There has been a spate of stabbings of Israelis by Palestinians since early October, and one apparent revenge stabbing by an Israeli. The attacks, in which some Israelis have died, have struck in Jerusalem and elsewhere, and in the occupied West Bank. Israel has tightened security and clashed with rioting Palestinians, leading to deaths on the Palestinian side. The violence has also spread to the border with Gaza.
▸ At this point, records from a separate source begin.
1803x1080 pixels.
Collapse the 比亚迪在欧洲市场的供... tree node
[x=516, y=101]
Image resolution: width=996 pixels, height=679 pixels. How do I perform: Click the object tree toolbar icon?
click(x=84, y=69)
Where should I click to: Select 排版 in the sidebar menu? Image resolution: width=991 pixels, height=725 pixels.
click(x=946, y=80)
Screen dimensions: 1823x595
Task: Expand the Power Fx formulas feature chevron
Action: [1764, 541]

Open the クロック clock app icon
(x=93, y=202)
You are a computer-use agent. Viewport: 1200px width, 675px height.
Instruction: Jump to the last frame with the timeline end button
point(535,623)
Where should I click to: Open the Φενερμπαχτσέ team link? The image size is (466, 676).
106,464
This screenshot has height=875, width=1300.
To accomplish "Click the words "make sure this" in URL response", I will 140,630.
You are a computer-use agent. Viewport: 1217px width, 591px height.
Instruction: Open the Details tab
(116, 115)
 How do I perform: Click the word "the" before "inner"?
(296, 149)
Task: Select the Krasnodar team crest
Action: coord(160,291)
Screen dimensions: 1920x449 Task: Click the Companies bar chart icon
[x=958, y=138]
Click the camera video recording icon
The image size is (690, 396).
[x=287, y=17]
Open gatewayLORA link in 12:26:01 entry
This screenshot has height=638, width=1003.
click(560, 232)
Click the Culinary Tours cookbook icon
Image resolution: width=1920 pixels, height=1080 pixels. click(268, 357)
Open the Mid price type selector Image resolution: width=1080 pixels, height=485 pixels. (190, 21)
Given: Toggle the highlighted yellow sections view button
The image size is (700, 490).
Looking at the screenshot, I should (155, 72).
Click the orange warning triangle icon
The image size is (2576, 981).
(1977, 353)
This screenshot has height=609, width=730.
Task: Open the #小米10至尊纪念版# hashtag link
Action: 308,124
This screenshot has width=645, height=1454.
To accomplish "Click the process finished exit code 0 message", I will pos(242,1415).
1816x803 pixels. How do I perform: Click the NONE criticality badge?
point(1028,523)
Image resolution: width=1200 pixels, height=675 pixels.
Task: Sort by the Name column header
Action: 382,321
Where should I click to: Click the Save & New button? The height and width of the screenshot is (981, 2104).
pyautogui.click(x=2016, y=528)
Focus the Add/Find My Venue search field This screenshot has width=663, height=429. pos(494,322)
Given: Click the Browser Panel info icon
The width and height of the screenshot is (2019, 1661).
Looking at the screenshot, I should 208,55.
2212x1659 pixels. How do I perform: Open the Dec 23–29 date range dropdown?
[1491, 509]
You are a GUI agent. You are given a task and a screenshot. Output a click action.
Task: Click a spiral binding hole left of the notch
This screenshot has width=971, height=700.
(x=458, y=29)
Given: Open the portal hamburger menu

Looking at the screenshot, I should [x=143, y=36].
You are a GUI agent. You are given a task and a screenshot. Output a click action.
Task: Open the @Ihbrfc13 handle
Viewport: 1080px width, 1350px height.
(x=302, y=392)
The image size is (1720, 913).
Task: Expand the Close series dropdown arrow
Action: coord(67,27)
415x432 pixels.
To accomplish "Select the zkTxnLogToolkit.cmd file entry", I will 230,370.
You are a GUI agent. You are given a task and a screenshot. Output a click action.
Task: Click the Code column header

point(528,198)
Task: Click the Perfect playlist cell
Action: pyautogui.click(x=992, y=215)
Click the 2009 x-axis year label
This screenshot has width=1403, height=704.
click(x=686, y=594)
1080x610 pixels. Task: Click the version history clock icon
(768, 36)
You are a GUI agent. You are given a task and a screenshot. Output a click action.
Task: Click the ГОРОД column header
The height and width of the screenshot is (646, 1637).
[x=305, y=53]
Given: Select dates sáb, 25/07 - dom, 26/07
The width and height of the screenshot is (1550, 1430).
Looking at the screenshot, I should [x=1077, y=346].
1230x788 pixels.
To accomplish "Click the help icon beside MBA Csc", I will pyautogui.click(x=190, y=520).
What's behind the latest unrest?
After a period of relative quiet, violence between the two communities has spiralled since clashes erupted at a flashpoint Jerusalem holy site in mid-September. It was fuelled by rumours among Palestinians that Israel was attempting to alter a long-standing religious arrangement governing the site. Israel repeatedly dismissed the rumours as incitement. Soon afterwards, two Israelis were shot dead by Palestinians in the West Bank and the stabbing attacks began. Both Israel and the Palestinian authorities have accused one another of doing nothing to protect each other's communities.
Is this a new Palestinian intifada, or uprising?
There have been two organised uprisings by Palestinians against Israeli occupation, in the 1980s and early 2000s. With peace talks moribund, some observers have questioned whether we are now seeing a third. The stabbing attacks seem to be opportunistic and although they have been praised by militant groups, Palestinian leader Mahmoud Abbas has said Palestinians are not interested in a further escalation.